I wanted to build an awesome place for people to discuss module specific issues, but I don't have any more time for this, and there are much better places to discuss Perl-related issues. I'd recommend asking your question on Stack Overflow or on Perl Monks.
If you are looking for a Perl tutorial or Perl-related news, I hope these links will serve you well.
Posted on 2009-05-04 22:05:01-07 by pixelpicker
Separating languages in keywords & caption...
Hello to all - and Special Hello to Phil.

After squeezing my head without finding a solution I post my question:

(I posted something related here: copying the caption of different in one new image, but I can't create a script doing this process vice versa.)

I have a lot of images with IPTC headline, keywords and captions in the following format:

headline: language1 blabla blabla | language1 blabla blabla
caption: language1 blabla blabla | language1 blabla blabla
Keyword1: language1 bla1 | language1 bla2
Keyword2: language1 bla3 | language1 bla4
Keyword3: language1 bla5 | language1 bla6 etc.

This keywords look in some other applications like this (Comma separated): language1 bla1 | language1 bla2, language1 bla3 | language1 bla4, language1 bla5 | language1 bla6

One image is keyworded in two languages. The language texts in headline and caption are separated by a " | " Pipe and each language term in keywords is separated also by a Pipe.

This is a horror, cause it gives an information salad :)

I read in the Exiftool specifications on XMP, that it is possible to save separate languages in XMP fields with language code eg. -en for english. VERY nice! This is what I would like to do, but with my nixed language images.

The logic would be, that Exiftool takes an image and
1) looks in the above three fields for the " | " Pipe.
4) Then copys the the part before the Pipe to the related XMP-language1 filed and
3) then the part after the Pipe to the related XMP-language2 filed

The result would be an image file with separated languages in XMP.

Could anybody give me a hint on how to create the script for this?

Many greetings from
pixelpicker
Direct Responses: 10591 | Write a response
Posted on 2009-05-04 22:59:59-07 by pixelpicker in response to 10589
Re: Separating languages in keywords & caption...
Ups - sorry: the sheme for an image looks of course like this:

headline: language1 blabla blabla | language2 blabla blabla
caption: language1 blabla blabla | language2 blabla blabla
Keyword1: language1 bla1 | language2 bla2
Keyword2: language1 bla3 | language2 bla4
Keyword3: language1 bla5 | language2 bla6 etc.

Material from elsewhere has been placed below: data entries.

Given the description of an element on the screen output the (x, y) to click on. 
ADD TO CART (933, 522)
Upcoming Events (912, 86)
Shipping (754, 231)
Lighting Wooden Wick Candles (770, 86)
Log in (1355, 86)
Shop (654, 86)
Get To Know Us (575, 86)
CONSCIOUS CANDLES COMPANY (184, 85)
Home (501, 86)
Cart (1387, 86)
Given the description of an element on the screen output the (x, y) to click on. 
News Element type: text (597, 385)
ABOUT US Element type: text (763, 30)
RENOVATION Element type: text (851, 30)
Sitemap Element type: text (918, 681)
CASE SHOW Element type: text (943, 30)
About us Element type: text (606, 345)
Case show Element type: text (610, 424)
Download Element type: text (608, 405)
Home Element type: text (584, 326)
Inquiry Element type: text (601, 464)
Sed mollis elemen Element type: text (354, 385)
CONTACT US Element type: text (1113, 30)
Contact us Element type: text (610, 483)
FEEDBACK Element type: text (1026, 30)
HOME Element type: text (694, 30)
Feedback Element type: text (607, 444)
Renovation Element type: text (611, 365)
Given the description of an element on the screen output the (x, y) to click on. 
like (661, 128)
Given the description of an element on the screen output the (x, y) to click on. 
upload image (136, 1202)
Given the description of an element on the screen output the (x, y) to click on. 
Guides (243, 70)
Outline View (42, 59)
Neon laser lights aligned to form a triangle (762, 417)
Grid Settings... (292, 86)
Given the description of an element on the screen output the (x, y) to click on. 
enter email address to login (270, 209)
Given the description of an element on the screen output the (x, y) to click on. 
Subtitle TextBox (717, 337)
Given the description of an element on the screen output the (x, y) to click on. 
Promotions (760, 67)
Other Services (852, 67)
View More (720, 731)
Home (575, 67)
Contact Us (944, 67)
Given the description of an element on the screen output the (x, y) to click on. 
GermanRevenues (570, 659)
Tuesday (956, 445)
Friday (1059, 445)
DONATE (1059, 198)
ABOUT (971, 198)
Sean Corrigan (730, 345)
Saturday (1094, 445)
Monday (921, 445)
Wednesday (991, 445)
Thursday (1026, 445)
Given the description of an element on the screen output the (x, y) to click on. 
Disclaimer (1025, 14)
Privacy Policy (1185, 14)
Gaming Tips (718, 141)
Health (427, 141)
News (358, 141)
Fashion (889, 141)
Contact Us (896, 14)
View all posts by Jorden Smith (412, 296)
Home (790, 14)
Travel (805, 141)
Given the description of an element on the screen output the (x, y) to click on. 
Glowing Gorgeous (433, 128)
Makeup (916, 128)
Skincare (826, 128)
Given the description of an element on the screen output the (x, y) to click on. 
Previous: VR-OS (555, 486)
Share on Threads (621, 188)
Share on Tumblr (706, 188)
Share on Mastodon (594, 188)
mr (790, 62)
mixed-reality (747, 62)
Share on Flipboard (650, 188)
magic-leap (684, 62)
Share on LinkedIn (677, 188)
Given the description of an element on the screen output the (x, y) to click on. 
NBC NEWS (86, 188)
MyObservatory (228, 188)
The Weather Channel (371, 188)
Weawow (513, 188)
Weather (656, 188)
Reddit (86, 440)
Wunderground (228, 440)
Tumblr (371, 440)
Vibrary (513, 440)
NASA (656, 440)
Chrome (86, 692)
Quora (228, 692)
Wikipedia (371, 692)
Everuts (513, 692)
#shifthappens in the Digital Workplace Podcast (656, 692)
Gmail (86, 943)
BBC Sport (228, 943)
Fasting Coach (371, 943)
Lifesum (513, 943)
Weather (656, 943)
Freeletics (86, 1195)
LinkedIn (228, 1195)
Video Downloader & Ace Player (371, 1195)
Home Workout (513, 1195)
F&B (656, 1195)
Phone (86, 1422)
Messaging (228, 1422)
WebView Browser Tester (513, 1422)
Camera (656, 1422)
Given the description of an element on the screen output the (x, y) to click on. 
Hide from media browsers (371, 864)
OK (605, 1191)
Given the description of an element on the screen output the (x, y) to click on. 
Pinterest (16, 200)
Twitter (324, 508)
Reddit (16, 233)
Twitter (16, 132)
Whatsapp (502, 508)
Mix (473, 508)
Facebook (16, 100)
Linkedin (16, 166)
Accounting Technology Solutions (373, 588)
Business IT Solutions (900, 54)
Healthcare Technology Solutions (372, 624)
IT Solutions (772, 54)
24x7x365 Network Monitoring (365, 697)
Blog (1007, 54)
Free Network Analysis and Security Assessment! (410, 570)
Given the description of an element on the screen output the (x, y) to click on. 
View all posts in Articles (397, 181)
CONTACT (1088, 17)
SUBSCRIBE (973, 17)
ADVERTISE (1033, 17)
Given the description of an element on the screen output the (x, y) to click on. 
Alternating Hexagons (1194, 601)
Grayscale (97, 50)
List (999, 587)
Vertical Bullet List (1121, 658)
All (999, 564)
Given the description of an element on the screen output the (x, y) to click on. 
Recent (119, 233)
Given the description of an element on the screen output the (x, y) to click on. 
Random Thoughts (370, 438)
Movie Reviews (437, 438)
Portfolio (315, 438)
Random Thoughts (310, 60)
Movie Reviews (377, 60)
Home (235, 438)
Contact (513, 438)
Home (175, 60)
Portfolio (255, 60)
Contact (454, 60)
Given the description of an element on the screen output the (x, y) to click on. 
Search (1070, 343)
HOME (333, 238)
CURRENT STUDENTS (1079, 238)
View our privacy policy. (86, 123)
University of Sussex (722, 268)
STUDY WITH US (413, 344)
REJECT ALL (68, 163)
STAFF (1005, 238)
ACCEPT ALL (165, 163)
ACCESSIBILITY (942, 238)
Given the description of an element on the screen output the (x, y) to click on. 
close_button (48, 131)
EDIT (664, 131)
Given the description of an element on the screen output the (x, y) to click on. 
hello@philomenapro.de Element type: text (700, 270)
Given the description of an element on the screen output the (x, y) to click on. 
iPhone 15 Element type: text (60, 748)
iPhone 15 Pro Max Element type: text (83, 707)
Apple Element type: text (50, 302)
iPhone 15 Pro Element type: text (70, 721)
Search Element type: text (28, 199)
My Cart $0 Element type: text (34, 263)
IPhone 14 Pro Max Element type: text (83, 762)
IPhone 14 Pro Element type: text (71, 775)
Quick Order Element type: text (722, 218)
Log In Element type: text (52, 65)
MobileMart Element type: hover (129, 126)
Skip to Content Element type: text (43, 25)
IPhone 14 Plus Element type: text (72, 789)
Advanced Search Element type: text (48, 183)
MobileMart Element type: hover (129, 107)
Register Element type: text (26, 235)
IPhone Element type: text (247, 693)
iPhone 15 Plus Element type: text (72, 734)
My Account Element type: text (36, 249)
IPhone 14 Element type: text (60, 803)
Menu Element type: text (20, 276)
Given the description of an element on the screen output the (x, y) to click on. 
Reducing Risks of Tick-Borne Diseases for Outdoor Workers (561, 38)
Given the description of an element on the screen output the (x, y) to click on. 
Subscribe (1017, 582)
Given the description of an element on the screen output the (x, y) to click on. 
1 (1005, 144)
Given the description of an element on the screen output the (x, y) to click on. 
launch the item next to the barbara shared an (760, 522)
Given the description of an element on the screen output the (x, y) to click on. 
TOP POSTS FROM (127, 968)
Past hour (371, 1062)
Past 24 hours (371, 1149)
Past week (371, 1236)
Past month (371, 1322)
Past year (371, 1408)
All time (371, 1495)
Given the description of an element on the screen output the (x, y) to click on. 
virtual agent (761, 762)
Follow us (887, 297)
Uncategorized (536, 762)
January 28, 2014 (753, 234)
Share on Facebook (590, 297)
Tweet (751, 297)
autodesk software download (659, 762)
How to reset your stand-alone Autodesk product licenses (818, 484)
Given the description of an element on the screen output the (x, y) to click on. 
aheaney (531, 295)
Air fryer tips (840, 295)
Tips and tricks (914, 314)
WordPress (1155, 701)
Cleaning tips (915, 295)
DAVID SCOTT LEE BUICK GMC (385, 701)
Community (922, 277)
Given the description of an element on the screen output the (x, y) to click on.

keywords look in some other applications like this (Comma separated): language1 bla1 | language2 bla2, language1 bla3 | language2 bla4, language1 bla5 | language2 bla6

Many greetings from
pixelpicker
Direct Responses: 10596 | Write a response
Posted on 2009-05-05 11:33:55-07 by exiftool in response to 10591
Re: Separating languages in keywords & caption...
Unfortunately, only the caption (XMP-dc:Description) supports alternate languages in XMP. The keywords (XMP-dc:Subject) and headline (XMP-photoshop:Headline) do not support alternate languages. (Only lang-alt type tags support alternate languages in XMP -- see the tag name documentation for details.)

Given this limitation, do you still want to try to separate the caption languages?

- Phil
Direct Responses: 10599 | Write a response
Posted on 2009-05-05 14:31:08-07 by pixelpicker in response to 10596
Re: Separating languages in keywords & caption...
Hello Phil! Hope you had a wonderful vacation - welcome back :)

Yes, I have to do something to separate the language-keywords.
Cause its not possible to write the two languages completely into the XMP it makes no sense to use XMP. Sad.
Half the way I found a solution:
I use your unser-defined tags with the config-file. For the caption it looks like this:

MyCaptionB => { Require => 'Caption-Abstract', ValueConv => q{ $val=~s/([^\|]*)\| .*/\1/ ? $val : undef }, },

This script cuts everything after the separator | as it looks up to now. (I say "looks" cause I found the command
s/([^\|]*)\| .*/\1/
in the net and after experimenting it seems to work.)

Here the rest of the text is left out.